Arkush: Draft time is one of the best times of year
Most of you have probably noticed that the NFL Draft is two weeks later this year.
For the past four decades or so, the draft has been held on the final weekend of April. But it was moved to the second weekend of May this year allegedly because of a conflict with the Radio City Music Hall venue in New York City.
Considering that Roger Goodell had mentioned several times before the “conflict” arising that the league could push the draft back, supposedly to allow teams more time to prepare, most think the “conflict” excuse is a crock.
The commissioner and his minions made this move for marketing and TV purposes, certainly their right, but it is a bit puzzling why they won’t just admit it.
Perhaps it’s because it has not been a popular move so far, not only with a number of fans, but with a number of teams.
Bears general manager Phil Emery said last week that he loves it, basically an extension of his favorite time of the year.
Makes sense and he seemed truly enthused when he said it.
But I spoke to the president of another NFL team Tuesday who told me his general manager hates it and that they’re actually really upset about the two weeks of evaluation time after the draft that are clearly lost in a simple case of cause and effect.
That club would rather have the time to figure out what they got instead of extra time figuring out whom to get.
The clubs I’ve spoken to around the league are split about 50/50 as to whether they like the change or not.
I’m not sure whether most fans really care.
Preparing for an NFL Draft is classic talk radio fare and the faithful never tire of asking, guessing and predicting.

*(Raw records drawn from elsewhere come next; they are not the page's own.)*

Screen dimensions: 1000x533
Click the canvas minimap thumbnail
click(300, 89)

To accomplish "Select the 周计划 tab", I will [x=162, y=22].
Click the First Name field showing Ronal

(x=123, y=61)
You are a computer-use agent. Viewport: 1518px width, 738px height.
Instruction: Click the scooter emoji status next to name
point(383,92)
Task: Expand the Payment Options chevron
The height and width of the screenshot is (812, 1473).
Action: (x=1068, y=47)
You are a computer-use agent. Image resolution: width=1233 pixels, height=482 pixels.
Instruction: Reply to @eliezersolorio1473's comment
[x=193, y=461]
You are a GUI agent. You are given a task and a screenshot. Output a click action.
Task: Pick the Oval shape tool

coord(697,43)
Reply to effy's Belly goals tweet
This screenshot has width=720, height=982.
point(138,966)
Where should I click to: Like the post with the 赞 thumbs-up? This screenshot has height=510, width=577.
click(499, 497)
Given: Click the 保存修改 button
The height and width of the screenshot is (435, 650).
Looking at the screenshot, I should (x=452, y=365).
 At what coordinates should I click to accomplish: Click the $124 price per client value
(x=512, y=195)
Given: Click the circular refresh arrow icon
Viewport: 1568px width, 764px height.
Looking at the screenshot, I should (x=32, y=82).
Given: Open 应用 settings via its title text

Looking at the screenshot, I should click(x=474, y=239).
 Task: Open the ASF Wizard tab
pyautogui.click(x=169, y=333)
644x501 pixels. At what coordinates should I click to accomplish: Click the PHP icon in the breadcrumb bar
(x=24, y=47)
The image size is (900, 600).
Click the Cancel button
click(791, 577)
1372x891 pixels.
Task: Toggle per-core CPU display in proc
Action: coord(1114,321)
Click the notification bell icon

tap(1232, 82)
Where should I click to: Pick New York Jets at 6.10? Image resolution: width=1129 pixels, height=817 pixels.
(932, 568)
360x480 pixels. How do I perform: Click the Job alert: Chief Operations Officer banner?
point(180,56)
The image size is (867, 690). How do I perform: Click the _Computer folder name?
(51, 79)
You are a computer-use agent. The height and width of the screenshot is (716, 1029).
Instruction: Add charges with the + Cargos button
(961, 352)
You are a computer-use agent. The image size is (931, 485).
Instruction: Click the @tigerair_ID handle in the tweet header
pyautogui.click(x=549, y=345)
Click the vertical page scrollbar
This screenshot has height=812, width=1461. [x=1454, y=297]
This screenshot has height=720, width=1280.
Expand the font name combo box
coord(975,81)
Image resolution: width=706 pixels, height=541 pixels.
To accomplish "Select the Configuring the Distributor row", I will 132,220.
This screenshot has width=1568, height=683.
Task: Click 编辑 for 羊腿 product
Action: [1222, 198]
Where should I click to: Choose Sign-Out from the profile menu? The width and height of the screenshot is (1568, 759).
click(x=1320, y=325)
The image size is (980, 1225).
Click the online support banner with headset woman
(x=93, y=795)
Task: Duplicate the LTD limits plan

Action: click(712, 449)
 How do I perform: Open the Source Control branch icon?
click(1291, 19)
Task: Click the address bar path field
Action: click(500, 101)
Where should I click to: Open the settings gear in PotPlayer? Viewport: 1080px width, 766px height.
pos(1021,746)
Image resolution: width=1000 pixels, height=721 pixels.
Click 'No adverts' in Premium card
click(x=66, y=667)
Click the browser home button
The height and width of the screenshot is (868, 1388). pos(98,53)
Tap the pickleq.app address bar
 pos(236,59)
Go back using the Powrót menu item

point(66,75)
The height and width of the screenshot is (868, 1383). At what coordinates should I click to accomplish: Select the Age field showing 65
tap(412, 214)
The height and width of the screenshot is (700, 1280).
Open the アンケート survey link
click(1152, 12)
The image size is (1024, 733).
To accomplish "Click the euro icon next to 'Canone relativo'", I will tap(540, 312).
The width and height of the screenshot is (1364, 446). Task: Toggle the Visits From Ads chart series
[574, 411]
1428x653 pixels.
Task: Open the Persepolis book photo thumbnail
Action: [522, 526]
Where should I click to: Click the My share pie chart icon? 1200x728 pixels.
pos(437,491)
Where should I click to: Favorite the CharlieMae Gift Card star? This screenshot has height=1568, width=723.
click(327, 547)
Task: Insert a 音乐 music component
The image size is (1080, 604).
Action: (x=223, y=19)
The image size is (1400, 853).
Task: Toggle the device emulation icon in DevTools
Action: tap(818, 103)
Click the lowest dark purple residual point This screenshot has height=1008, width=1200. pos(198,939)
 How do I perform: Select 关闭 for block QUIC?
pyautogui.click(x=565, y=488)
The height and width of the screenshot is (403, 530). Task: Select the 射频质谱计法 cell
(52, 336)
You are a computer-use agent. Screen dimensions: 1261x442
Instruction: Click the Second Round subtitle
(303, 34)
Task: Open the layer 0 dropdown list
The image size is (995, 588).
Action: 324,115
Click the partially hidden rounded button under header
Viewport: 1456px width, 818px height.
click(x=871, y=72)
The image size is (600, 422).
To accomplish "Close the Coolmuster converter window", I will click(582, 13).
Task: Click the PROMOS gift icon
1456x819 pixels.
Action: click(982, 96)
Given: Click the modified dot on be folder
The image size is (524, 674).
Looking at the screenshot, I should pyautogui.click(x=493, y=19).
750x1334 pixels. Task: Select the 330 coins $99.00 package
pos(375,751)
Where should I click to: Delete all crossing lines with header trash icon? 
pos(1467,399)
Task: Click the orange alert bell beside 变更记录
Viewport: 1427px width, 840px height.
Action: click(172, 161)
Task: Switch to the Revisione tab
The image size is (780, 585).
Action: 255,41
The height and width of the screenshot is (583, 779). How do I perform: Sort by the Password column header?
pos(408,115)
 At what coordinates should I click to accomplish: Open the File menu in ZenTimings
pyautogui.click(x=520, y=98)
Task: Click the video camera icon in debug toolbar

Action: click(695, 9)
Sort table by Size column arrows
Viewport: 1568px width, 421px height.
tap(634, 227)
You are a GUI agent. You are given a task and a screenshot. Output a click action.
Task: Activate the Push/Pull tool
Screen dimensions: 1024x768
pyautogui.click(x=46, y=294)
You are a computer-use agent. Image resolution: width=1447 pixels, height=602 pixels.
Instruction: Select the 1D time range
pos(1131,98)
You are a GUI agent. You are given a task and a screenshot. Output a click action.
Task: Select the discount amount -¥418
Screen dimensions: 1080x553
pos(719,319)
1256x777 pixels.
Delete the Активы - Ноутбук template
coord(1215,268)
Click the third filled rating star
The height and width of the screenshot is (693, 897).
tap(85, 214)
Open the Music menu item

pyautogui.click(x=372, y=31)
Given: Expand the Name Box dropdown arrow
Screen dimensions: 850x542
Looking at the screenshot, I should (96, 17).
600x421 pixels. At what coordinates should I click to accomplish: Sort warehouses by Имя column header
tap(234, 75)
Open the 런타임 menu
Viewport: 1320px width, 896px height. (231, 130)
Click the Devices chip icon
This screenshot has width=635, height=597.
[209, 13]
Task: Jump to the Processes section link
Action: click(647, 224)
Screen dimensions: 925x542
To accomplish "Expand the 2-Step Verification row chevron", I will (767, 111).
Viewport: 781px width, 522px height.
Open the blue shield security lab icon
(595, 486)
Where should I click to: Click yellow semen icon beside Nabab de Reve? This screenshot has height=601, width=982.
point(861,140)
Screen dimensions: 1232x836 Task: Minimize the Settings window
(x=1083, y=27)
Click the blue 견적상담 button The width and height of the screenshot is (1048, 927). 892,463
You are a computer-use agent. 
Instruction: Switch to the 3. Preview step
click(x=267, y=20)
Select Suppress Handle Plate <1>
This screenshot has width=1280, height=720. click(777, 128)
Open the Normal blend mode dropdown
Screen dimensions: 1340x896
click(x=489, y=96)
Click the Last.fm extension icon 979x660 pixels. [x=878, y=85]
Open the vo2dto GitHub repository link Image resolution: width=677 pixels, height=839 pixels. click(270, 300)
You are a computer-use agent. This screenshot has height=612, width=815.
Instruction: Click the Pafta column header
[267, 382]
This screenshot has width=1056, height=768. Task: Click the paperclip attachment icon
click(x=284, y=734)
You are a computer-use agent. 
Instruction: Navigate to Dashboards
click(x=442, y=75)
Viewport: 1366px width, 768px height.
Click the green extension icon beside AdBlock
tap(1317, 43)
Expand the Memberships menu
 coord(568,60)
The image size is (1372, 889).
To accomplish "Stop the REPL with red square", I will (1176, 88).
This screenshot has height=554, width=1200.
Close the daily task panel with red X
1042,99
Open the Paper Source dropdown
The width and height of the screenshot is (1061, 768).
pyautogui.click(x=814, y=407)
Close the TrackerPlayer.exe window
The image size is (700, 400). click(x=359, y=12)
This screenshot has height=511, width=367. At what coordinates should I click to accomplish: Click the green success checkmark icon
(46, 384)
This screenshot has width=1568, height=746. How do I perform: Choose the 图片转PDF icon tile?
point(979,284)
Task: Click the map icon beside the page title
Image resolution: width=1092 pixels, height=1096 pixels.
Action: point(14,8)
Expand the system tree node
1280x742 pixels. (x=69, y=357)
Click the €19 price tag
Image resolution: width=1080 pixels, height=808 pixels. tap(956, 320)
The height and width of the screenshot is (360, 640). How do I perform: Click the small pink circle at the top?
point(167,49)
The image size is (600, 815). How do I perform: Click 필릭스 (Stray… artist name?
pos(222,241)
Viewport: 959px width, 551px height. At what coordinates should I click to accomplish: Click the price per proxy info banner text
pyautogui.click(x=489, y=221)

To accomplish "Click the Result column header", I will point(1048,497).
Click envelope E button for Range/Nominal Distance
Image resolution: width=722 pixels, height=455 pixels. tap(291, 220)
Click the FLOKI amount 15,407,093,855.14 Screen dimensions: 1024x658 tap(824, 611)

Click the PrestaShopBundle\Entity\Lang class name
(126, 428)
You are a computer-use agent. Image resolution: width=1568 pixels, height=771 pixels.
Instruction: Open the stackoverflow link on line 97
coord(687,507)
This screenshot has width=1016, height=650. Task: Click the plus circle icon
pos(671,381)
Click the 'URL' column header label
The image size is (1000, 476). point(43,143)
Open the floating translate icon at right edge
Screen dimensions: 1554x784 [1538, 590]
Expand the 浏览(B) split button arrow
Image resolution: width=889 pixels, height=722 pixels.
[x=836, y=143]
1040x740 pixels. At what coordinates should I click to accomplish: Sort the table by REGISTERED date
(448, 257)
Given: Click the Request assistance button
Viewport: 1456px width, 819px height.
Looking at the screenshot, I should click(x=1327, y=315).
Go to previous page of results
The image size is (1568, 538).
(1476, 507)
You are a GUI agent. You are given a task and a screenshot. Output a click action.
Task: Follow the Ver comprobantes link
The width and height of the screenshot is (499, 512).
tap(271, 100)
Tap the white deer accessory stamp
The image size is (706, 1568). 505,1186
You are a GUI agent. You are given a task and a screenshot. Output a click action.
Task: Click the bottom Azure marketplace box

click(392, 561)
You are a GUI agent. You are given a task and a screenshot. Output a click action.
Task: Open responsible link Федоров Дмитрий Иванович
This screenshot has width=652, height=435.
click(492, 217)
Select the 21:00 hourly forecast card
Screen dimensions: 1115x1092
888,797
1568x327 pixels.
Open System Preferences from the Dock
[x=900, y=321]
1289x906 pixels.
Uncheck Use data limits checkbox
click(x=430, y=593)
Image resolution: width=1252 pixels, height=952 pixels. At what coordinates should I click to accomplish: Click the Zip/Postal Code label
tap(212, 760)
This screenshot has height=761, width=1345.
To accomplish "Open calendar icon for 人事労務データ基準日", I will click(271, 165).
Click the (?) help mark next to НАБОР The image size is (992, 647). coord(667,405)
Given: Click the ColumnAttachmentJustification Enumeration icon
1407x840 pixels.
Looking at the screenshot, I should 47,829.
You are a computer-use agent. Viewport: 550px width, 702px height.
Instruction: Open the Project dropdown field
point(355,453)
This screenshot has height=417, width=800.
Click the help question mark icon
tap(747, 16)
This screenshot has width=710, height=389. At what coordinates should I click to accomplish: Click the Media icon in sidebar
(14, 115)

Conversely, analyzing the draft has just a three- or four-day half life before fans are content to turn their focus back to the Stanley Cup, NBA playoffs, baseball and looming mini-camps.
In that regard, perhaps Goodell is right. He has stolen attention from the other major sports during some of their prime time, to the benefit of his marketing and broadcast partners in his offseason. The guy’s no dummy, you know?
So the only ones it clearly benefits are the 32 owners and their bank accounts.
Regardless of what the fans, scouts and coaches think, don’t expect the draft to move back to April any time soon.
We’re also told the draft may be on the move geographically as well as chronologically.
Goodell has acknowledged that several cities, most notably Chicago and Los Angeles, have expressed an interest in hosting the NFL Draft and that a change could be considered as soon as next year.
This also is a bit of a puzzle to me. Why do Chicago and Los Angeles want it?
This will mark the 38th draft I’ve covered and, for the first eight to 10 years, I would go to New York.
But there is no action there. Not a single NFL decision-maker is there, so there’s really no benefit to being there. It is far more exciting and enlightening to be in the building with one of the teams drafting, where you also get everything from New York on TV.
There are maybe two or three representatives from each team, so less than 100 folks total coming to town to impact the tourist industry with maybe 100 or even a couple hundred journalists.
Perhaps all the times someone would mention on TV that they’re in Chicago or Los Angeles would have some advertising value, but, really, could that be worth it?
The truth is the NFL Draft remains one of my very favorite weekends of the year – in April or May. But the logistics and politics of the whole thing are really irrelevant.